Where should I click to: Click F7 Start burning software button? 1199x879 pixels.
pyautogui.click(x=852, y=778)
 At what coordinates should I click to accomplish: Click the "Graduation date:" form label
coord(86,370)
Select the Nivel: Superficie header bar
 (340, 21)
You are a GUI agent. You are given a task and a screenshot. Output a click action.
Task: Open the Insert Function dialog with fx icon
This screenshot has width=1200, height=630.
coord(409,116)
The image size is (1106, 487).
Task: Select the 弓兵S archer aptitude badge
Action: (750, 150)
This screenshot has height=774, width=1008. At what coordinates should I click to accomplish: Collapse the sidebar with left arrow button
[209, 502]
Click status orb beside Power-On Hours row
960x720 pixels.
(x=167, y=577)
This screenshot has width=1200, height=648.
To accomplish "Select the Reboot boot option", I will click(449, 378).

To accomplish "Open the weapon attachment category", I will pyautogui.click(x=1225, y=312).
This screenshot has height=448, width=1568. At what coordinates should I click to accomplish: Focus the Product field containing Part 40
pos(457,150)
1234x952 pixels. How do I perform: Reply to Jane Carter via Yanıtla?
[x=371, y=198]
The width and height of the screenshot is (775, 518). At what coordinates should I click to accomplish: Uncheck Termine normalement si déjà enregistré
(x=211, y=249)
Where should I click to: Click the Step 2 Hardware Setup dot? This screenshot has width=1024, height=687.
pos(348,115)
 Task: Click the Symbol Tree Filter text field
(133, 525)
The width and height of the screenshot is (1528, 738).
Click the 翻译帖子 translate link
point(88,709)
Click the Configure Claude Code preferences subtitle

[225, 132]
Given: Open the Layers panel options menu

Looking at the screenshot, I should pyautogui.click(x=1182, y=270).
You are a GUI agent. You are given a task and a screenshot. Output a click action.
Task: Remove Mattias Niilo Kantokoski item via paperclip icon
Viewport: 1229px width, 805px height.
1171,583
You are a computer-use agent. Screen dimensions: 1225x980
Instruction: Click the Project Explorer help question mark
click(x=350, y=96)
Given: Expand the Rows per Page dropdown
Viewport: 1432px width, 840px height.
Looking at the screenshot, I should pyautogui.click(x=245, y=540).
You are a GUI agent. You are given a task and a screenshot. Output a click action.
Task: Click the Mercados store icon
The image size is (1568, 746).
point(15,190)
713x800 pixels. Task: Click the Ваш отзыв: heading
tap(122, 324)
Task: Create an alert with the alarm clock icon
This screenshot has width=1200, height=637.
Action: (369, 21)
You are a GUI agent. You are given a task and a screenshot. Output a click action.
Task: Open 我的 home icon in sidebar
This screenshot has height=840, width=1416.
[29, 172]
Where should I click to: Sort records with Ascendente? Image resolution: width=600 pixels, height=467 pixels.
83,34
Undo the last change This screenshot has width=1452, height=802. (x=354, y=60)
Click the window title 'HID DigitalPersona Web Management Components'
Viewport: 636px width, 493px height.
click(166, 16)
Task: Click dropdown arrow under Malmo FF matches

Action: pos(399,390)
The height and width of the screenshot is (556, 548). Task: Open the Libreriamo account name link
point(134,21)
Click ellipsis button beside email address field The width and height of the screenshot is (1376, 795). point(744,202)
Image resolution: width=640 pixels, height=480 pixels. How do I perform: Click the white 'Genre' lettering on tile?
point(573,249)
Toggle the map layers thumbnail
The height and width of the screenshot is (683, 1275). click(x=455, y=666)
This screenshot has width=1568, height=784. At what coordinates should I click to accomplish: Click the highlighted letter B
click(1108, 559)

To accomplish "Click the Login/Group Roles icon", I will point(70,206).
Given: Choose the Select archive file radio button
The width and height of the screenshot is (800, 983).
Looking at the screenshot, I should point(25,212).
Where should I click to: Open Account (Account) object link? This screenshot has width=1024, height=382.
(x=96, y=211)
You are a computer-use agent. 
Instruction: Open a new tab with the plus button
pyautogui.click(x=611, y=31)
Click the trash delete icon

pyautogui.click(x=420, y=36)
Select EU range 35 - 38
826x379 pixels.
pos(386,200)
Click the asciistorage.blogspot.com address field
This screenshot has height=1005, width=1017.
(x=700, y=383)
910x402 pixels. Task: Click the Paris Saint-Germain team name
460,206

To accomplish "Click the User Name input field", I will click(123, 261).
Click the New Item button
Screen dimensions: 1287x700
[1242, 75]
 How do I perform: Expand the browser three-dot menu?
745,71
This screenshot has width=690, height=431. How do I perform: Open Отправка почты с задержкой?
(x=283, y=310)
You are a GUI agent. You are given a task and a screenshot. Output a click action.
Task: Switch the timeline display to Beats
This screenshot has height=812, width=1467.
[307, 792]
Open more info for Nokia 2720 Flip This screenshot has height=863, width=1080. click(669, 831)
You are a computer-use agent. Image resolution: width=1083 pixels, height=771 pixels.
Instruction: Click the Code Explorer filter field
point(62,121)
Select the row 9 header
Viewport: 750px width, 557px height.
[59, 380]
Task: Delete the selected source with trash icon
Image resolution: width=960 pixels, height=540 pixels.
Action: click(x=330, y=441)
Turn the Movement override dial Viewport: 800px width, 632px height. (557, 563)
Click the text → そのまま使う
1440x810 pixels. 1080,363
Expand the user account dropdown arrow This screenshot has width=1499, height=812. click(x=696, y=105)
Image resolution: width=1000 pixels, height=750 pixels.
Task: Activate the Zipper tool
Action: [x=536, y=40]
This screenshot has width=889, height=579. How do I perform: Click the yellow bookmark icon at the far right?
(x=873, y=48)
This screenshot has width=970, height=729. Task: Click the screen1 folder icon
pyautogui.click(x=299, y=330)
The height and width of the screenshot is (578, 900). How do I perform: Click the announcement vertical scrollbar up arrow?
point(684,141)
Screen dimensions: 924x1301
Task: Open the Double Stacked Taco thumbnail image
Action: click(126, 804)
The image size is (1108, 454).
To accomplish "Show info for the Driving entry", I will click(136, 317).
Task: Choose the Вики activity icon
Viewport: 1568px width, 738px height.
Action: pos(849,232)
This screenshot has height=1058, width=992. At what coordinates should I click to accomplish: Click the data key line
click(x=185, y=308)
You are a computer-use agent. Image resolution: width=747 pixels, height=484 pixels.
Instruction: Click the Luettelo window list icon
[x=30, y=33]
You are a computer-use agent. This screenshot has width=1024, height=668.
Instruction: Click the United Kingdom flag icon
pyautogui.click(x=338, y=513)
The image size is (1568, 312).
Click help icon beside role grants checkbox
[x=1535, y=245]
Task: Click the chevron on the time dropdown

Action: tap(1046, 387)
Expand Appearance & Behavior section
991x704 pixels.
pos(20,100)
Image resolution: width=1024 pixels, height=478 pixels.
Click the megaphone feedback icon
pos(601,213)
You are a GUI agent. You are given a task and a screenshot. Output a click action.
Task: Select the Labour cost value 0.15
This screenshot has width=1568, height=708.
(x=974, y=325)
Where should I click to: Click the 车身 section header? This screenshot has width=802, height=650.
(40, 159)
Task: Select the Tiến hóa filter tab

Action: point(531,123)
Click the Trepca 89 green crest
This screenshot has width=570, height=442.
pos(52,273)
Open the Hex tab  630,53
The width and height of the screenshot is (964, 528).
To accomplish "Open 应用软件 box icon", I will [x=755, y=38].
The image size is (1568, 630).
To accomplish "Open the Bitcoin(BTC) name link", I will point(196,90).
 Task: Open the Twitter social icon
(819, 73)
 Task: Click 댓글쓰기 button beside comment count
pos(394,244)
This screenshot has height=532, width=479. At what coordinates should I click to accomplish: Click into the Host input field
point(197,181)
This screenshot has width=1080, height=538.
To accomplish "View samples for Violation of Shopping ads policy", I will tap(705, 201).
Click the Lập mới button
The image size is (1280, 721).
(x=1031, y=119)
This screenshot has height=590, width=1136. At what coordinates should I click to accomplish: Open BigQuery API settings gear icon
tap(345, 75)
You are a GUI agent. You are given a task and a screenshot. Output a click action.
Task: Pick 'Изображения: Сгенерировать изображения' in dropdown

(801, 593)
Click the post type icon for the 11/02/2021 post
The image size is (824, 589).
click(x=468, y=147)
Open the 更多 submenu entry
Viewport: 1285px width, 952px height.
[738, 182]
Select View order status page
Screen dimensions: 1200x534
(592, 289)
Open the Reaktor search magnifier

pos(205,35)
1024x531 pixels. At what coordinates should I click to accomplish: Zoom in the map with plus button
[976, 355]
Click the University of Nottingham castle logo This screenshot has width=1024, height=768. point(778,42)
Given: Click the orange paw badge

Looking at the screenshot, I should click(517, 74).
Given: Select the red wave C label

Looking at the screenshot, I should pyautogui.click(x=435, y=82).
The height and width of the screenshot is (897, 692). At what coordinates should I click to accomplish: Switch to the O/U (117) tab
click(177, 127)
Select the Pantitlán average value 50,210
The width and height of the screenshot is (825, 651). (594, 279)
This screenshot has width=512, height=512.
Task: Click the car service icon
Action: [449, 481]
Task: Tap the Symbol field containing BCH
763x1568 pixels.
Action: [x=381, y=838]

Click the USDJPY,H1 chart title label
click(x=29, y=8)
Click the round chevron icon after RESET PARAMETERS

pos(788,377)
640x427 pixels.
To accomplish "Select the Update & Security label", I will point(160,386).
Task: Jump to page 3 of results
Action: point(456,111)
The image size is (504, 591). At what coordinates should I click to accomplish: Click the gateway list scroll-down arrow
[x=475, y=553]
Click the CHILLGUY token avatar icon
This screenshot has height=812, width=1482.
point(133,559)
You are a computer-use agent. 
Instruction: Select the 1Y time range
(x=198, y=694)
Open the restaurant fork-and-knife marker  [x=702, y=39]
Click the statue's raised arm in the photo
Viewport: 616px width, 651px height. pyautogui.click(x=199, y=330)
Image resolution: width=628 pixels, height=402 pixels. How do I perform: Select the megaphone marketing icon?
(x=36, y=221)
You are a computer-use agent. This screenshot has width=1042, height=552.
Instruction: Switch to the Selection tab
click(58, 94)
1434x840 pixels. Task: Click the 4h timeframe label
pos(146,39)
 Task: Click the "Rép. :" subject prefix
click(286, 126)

--

What is needed is an exact copy of the lines above, from the one containing "Click the Trepca 89 green crest" through the one containing "The image size is (1568, 630).", with nothing added.

Click the Trepca 89 green crest
This screenshot has width=570, height=442.
pos(52,273)
Open the Hex tab  630,53
The width and height of the screenshot is (964, 528).
To accomplish "Open 应用软件 box icon", I will [x=755, y=38].
The image size is (1568, 630).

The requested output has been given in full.